Before I dive into the coverage, I’d like to take this opportunity to thank the Nintendo folks for letting me stick around after our appointment was officially over, so that I could spend as much hands-on time as possible, even as they packed up and got ready to head out.
Naturally the first game on deck was New Super Mario Bros. U
. The title is the flagship first party game for the Wii U’s launch so Nintendo is understandably excited about it. Like its direct predecessor on the Wii, Mario Bros U is most definitely intended to be a multiplayer party game. Jeremy and I took control of the brothers Mario by using standard issue Wii Remotes, while Christina, one of the Nintendo reps, acted as our guide and assistance by way of the Wii U GamePad.
The first thing I noticed is that this game is very, very similar to the previous Wii game. You still have all the potential friendship-ruining, marriage-wrecking and otherwise good-time-killing possibilities at your disposal, and once again a lot of this stuff is easy to do on accident. In fact it was almost an uncanny repeat of the demo we had of the original game in 2009, with Jeremy and I taking turns accidentally scooping up all the powerups, blocking each others’ paths to coins and 1-ups, and of course sending each other to an untimely bottomless pit death by means of inadvertent stomps on the head.
This almost inevitable potential for sabotaging your teammates, intentionally or not, was one of the major issues I had with the first game. It tended to be funny for about 5 minutes and then led to successive players throwing down their Wiimotes in frustration and wandering off to find something less relationship-damaging to do. It’s a little disheartening to see that Mario Bros. U has the exact same problem, as if the barrier to successful teamwork is intentional. Of course the Wii U GamePad adds a whole new dimension to that team play dynamic, and introduces even more ways to alter the gameplay, for better and worse.
As the one holding the GamePad, Christina could place floating platforms and restrain enemies, clearing the path for Jeremy and me. She mentioned that this feature could let two-player teams work together on speedruns, or allow a parent to take a more passive assist role when playing the game with their kids. That’s all well and good, but Christina also aptly demonstrated that she could block access to powerups by repeatedly trapping me with a platform, or fake us out when we were on a roll crossing a chasm on platforms she generated. Once again, I think I’ll be playing this one alone, or with a maximum of one teammate.

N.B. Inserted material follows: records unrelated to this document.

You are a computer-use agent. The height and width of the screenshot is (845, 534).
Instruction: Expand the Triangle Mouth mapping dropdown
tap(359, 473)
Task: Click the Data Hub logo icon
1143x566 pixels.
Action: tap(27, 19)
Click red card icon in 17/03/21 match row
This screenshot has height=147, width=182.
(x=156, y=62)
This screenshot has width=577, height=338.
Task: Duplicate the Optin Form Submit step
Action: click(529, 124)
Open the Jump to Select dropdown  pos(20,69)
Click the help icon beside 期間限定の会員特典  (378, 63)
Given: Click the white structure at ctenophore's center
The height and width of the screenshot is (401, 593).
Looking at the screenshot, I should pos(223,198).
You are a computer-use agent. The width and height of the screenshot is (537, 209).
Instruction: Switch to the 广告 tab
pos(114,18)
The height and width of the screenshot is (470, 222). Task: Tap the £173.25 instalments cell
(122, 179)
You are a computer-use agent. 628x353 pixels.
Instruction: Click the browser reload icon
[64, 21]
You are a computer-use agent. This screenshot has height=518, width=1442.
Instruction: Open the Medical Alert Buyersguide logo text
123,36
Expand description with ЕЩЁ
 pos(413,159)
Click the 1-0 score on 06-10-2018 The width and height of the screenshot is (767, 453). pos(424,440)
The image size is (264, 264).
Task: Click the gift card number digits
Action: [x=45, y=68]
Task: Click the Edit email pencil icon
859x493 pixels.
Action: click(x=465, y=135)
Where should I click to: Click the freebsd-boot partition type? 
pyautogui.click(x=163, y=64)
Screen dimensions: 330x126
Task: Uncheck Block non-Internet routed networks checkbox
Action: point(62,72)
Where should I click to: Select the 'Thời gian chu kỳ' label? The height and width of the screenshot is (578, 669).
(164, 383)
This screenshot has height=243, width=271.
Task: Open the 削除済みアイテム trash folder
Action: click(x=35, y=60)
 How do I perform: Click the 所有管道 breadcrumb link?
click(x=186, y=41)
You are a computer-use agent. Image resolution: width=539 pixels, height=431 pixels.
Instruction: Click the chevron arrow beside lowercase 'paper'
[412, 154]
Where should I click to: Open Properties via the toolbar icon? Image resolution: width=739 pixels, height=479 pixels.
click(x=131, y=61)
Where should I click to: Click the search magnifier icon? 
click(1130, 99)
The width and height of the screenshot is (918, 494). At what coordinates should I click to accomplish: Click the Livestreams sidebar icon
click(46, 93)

The game looked beautiful in HD (finally!) and it’s due to the upgraded resolution as much as the art direction. The game’s backgrounds have been rendered in a serene, painterly style reminiscent of Zelda Skyward Sword, and while the foreground elements like characters, enemies, blocks and items are suitably crisp, high poly and well-textured, they look almost out of place and stale in comparison to the backgrounds. In fact, I think that’s my biggest issue with this game—it looks old. Not from a technological standpoint, but from a gameplay one—it simply looks rote, predictable and bland. It’s the exact same game I’ve been playing for the last 20 years and that’s a real problem for a industry-leading series like Mario. While the 3D platformers like Mario Galaxy 2 have been pushing the limit, the 2D ones are getting ever more paint-by-numbers, banking on retro nostalgia as opposed to new ideas. Maybe there are some big gameplay innovations in the later levels but I wouldn’t bet money on it.
When compared to Nintendo’s other recent platformers like Kirby’s Epic Yarn and Donkey Kong Country Returns, Mario Bros. U is looking a little lazy. Fancy new graphics and a new controller can’t cover up just how repetitive the series has gotten. I never thought I’d hear myself say this but I had a lot more fun with Rayman Legends—a series I have little experience with, no nostalgia for and nothing invested in the characters—than I do with good old Mario Bros, but I’ll talk more about that later when I get to Rayman. Suffice to say, Mario is looking better than ever but playing the same old dry way. Mario Bros. U was the game I planned to shell out for at launch, but I think I’ll save my cash for something else on day one and wait at least a few months to get Mario.